### YOUR TASK
Your answer should be only the lines below from the one with "お中元・お歳暮ご贈答マナー (68, 1521)" to the one with "ドリンク（123） (49, 788)", repeated exactly, ends included.

### SUPPLIED INFORMATION
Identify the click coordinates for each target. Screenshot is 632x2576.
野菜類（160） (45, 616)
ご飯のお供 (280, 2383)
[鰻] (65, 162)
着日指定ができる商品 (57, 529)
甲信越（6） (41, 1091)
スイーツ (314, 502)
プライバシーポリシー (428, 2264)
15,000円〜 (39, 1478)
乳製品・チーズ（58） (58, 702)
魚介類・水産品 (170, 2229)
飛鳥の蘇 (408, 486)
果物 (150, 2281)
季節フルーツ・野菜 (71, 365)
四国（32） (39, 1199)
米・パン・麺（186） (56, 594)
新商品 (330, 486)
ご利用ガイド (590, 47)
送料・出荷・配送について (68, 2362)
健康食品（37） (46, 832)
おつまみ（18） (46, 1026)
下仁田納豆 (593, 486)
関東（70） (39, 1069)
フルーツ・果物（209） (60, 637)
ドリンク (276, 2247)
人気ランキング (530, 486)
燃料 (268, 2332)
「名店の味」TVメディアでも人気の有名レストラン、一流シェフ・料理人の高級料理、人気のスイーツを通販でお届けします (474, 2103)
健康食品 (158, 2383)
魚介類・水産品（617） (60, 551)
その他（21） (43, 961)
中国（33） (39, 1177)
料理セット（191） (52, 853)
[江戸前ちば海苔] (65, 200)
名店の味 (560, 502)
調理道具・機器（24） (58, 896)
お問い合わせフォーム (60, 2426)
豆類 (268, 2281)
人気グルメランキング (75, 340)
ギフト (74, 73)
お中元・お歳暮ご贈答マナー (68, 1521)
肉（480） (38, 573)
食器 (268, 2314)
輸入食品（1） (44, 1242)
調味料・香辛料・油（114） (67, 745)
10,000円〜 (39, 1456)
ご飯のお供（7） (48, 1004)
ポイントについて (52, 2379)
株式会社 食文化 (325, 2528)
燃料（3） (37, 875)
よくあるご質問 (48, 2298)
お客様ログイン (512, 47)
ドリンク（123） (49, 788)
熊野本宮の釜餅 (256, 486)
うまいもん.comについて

### REPLY TO THE TASK
お中元・お歳暮ご贈答マナー (68, 1521)
肉（480） (38, 573)
食器 (268, 2314)
輸入食品（1） (44, 1242)
調味料・香辛料・油（114） (67, 745)
10,000円〜 (39, 1456)
ご飯のお供（7） (48, 1004)
ポイントについて (52, 2379)
株式会社 食文化 (325, 2528)
燃料（3） (37, 875)
よくあるご質問 (48, 2298)
お客様ログイン (512, 47)
ドリンク（123） (49, 788)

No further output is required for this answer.